凱歌(2)

arasuji

――たった一度きりの約束、それは希望という名のなにか。

栄えある騎士の国、イルナシオン。
貧しい平民の家に生まれたデュケイは、剣の才能だけを頼りに騎士位を得ようと努力を積み重ねていた。
友人のシャルロッテの紹介で高名な騎士アーソのもとへ弟子入りしたデュケイは、アーソの姪のルネと出会う。

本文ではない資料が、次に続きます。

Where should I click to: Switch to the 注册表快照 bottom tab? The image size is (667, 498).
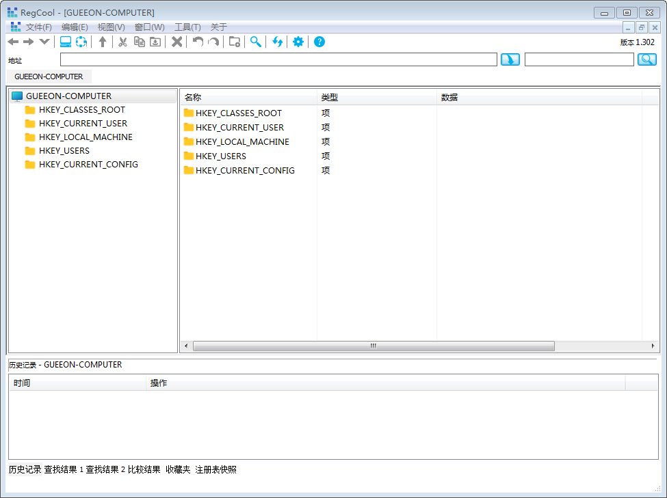[x=215, y=470]
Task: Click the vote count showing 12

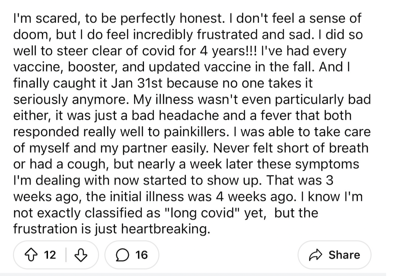Action: coord(50,255)
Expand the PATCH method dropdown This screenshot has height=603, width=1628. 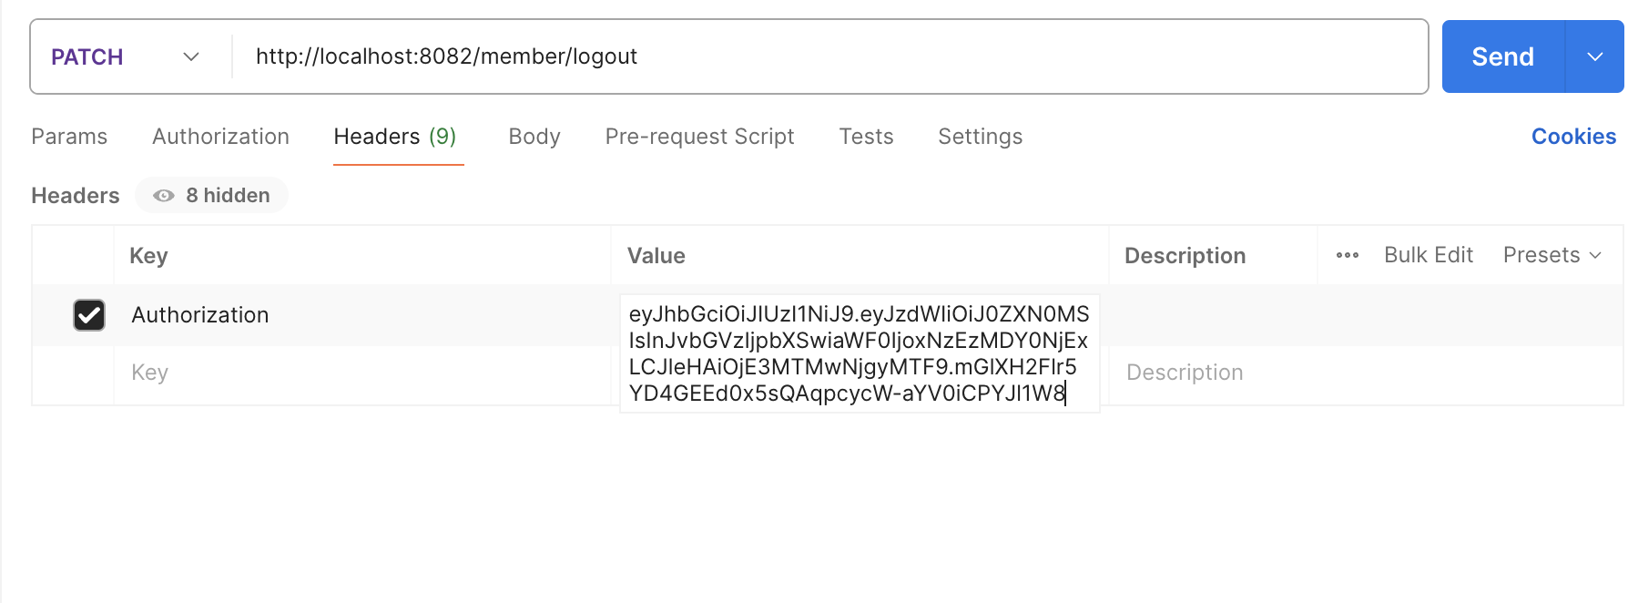pyautogui.click(x=126, y=56)
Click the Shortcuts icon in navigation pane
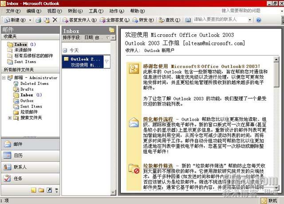Image resolution: width=284 pixels, height=204 pixels. [x=48, y=190]
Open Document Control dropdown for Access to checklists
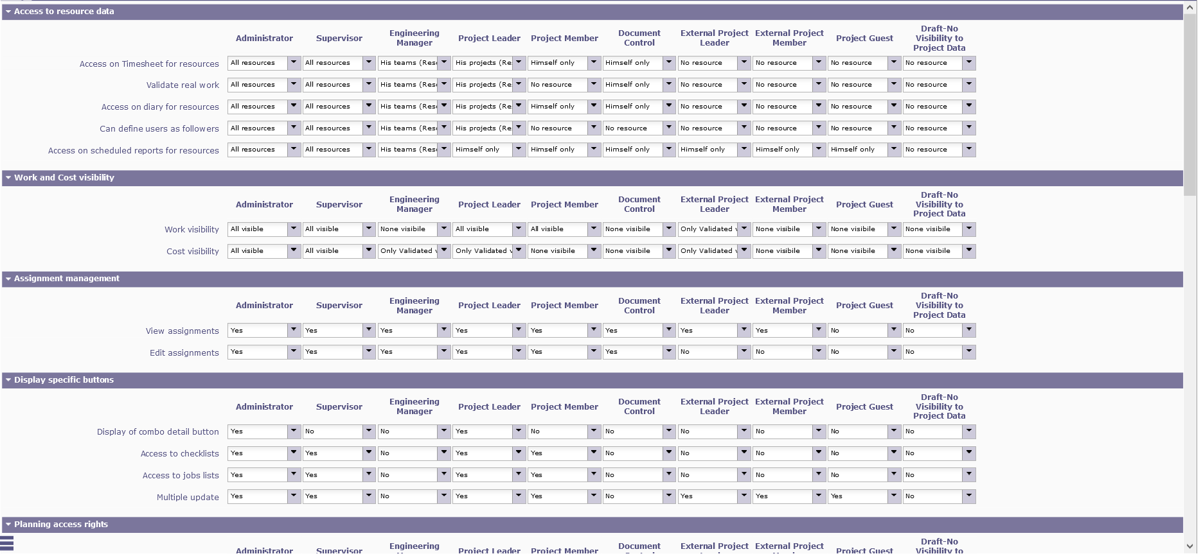The image size is (1203, 556). pos(669,453)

剣が生きるための手段でしかないデュケイは、強さを求めて騎士を志すルネとの考えの差異に戸惑うが、その凛とした姿勢に次第に惹かれていく。

シャルロッテやルネらとともに誇り高い騎士たらんとするデュケイの前に立ち塞がる、騎士制度の腐敗、旧態依然とした身分制度、政治の混乱。
ままならぬ現実に翻弄されつつも自らの騎士道を貫こうとデュケイたちはもがくが、その非力さを嘲笑うかのように、内乱の気配が兆していた。

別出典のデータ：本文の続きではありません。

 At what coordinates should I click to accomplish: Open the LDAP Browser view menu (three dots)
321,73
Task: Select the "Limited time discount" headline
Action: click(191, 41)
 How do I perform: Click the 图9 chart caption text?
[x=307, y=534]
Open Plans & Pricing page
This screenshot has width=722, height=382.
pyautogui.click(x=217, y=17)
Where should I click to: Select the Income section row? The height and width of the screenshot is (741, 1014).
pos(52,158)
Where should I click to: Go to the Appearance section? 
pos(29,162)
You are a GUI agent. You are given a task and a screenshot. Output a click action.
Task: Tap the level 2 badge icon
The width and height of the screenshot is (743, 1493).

騎士である意味、力を持つ意味、剣を使う目的と手段――斜陽の国に生きる、騎士たちの物語。

(第5回Text-Revolutions Webカタログより転載)

※過去の感想はこちら
 凱歌


kansou

「死んではならぬ、生をつなげ」

『凱歌』を読んで、何か書かねばという気持ちに急き立てられ、これを書いています。
そのくせ何から書き始めるのがいいのか、あまりにもいろんなことを考えすぎて、途方に暮れてもいるのです。

とりあえず、まだ『凱歌』を知らない「あなた」へ向けて、この作品の紹介をしてみます。
『凱歌』の主人公は、騎士の国イルナシオンに生まれたデュケイという青年です。冒頭ではまだ少年というべきですね。
騎士だった亡き父に憧れ、彼も騎士を目指しています。身分は低いのですが、騎士を養成する学校で国王の姪であるシャルロッテと友人になります。
彼女の計らいで、憧れの金剛騎士アーソ、そしてその姪ルネと出会うところから物語は始まります。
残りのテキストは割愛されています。